**Aim of the exercise**
Go line by line through the data and copy those with the word "Given".

**Provided data**
<<<<

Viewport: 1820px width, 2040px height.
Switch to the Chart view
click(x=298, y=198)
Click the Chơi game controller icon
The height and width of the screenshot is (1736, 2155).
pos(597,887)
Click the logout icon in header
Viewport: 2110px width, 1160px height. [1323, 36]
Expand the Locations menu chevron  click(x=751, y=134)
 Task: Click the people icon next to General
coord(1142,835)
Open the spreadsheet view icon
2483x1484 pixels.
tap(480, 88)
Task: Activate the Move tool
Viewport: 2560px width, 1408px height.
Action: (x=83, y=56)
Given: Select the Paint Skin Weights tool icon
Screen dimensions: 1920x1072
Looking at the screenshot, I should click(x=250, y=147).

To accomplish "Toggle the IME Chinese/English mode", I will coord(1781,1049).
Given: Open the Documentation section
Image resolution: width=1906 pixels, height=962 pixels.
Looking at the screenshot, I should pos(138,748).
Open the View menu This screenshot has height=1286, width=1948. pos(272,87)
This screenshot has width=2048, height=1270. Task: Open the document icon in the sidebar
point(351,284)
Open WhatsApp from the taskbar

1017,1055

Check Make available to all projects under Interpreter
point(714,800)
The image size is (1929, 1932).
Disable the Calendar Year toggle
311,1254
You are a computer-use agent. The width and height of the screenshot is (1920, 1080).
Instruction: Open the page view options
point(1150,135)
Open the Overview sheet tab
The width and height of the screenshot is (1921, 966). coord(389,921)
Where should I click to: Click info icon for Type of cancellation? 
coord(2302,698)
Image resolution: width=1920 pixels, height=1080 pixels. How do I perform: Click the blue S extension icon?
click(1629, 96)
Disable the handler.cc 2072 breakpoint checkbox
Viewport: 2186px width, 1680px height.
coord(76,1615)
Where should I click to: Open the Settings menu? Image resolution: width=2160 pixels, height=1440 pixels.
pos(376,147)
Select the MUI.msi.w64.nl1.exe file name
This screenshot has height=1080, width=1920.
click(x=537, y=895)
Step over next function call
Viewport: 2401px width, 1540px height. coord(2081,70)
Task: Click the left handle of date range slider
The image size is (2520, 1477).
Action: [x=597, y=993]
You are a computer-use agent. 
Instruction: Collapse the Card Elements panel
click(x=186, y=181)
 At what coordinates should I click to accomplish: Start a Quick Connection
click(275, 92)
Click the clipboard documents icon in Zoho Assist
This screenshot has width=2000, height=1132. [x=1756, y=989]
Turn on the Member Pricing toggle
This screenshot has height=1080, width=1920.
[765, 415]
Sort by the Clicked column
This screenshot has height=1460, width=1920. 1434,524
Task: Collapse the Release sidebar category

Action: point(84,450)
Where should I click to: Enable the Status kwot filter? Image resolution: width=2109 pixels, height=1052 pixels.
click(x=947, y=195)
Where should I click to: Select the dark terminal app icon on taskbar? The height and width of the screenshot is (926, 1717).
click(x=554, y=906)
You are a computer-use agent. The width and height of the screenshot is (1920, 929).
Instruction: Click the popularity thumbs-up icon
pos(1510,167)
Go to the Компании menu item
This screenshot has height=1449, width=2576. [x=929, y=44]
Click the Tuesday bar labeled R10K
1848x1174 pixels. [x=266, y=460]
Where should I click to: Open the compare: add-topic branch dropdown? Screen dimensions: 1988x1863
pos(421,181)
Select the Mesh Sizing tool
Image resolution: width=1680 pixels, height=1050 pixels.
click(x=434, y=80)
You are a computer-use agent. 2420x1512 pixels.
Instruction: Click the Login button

>>>>

**Finished task**
Given: Select the Paint Skin Weights tool icon
Given: Open the Documentation section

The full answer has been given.